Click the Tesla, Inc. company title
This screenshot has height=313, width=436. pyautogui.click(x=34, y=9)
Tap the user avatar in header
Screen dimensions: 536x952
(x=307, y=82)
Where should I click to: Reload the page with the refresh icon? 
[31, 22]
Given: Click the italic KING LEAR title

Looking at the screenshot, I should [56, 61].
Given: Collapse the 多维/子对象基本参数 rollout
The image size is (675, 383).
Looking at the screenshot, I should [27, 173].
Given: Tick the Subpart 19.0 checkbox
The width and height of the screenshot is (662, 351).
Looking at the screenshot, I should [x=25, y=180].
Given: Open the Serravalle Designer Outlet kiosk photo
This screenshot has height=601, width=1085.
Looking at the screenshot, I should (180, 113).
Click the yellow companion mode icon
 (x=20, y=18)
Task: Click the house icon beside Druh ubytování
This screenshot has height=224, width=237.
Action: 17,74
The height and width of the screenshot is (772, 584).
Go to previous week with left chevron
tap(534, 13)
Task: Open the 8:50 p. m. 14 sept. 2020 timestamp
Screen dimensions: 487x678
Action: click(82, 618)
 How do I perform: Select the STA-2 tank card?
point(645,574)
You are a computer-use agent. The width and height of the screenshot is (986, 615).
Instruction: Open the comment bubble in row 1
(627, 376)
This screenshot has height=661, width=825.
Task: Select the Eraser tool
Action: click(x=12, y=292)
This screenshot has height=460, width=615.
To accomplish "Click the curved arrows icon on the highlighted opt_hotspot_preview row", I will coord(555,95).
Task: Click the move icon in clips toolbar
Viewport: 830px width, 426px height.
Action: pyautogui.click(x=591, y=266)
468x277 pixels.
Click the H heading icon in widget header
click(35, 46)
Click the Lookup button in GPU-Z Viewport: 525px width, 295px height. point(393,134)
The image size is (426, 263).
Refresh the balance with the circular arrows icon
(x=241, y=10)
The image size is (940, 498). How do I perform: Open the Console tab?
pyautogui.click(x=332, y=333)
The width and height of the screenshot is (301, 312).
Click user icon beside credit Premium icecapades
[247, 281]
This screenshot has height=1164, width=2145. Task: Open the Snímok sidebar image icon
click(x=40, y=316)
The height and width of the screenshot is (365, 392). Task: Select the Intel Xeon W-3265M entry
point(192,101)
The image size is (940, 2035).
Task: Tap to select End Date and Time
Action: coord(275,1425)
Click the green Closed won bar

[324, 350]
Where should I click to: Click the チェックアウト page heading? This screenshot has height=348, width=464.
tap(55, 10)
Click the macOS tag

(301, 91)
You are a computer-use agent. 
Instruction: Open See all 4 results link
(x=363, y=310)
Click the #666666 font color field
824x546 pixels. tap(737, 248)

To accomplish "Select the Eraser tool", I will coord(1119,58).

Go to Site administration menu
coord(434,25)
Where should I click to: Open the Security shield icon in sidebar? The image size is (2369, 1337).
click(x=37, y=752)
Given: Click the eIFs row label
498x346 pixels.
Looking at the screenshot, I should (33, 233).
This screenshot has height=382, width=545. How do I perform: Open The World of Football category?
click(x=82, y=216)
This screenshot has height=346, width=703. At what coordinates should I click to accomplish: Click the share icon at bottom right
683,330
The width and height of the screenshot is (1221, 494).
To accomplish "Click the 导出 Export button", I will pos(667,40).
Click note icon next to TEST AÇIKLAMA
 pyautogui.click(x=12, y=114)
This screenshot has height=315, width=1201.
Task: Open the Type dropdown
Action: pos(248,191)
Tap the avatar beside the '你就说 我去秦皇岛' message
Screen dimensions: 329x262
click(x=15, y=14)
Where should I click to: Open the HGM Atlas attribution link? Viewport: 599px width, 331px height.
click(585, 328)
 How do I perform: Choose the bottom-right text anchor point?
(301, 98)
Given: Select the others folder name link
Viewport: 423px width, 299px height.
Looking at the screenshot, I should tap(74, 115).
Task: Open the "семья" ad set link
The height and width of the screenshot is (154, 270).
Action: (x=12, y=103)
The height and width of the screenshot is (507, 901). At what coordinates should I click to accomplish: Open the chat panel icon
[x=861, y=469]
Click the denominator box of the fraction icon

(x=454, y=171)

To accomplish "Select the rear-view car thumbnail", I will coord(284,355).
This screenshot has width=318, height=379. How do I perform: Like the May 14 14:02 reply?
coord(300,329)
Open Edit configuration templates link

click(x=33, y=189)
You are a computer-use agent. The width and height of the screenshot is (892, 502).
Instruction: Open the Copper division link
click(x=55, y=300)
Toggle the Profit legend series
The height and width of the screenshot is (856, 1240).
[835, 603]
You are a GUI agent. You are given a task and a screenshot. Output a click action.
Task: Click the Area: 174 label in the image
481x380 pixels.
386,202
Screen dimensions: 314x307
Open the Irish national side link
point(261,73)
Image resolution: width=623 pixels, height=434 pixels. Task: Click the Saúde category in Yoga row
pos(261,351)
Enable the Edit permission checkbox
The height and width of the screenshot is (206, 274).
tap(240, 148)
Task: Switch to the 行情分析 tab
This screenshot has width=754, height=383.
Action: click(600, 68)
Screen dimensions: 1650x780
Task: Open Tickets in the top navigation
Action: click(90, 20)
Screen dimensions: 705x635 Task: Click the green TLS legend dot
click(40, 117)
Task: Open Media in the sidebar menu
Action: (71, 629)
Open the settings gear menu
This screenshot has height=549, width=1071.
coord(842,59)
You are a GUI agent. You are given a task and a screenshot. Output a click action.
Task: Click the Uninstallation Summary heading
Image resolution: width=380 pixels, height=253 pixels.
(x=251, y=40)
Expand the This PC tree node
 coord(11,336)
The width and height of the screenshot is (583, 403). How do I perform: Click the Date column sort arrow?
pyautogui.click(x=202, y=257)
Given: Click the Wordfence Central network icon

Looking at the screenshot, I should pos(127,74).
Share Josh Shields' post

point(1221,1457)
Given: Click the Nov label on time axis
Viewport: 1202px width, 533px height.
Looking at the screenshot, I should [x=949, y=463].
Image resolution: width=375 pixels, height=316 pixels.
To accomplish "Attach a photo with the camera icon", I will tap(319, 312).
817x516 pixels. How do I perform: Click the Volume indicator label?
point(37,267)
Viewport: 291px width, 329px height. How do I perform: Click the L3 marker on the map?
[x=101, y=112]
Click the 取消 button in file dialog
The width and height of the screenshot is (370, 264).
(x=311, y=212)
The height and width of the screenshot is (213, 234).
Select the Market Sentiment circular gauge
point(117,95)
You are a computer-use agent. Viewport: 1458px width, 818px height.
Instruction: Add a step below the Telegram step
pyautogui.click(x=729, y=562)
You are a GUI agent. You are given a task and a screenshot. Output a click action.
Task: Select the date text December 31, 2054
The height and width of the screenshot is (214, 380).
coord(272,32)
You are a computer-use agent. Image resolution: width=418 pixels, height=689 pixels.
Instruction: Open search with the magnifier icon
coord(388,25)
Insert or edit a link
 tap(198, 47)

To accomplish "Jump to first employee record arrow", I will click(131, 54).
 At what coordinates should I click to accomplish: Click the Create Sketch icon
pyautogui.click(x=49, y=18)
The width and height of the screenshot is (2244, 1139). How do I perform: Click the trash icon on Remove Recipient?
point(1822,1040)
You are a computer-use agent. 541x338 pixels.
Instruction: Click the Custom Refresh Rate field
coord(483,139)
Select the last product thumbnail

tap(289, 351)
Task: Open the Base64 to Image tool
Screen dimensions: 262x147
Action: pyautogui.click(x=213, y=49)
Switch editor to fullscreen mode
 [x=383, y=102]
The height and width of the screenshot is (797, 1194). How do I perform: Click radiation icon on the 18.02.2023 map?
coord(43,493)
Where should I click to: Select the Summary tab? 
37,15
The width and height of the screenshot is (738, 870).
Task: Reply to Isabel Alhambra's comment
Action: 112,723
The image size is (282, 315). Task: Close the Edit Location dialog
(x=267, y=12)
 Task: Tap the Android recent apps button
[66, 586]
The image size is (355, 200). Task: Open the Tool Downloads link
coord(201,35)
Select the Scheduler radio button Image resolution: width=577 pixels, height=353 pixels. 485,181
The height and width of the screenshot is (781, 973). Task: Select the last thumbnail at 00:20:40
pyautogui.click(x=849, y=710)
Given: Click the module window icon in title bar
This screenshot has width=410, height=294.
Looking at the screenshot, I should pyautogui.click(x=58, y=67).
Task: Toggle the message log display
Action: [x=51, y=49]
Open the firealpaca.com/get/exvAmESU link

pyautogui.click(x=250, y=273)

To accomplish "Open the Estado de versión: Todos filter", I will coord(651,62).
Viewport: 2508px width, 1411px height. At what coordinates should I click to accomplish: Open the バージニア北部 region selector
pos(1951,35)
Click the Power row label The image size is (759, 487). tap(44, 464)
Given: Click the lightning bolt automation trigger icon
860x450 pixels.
--
WORK INSTRUCTIONS: Put every line in the items above, from the one containing "Given: Click the italic KING LEAR title" down to the one containing "Looking at the screenshot, I should [27, 173].", into a Markdown table with the columns Row and Line. Number the rows and skip blank lines.

RESPONSE FOR THIS EXERCISE:
| Row | Line |
|---|---|
| 1 | Given: Click the italic KING LEAR title |
| 2 | Looking at the screenshot, I should [56, 61]. |
| 3 | Given: Collapse the 多维/子对象基本参数 rollout |
| 4 | The image size is (675, 383). |
| 5 | Looking at the screenshot, I should [27, 173]. |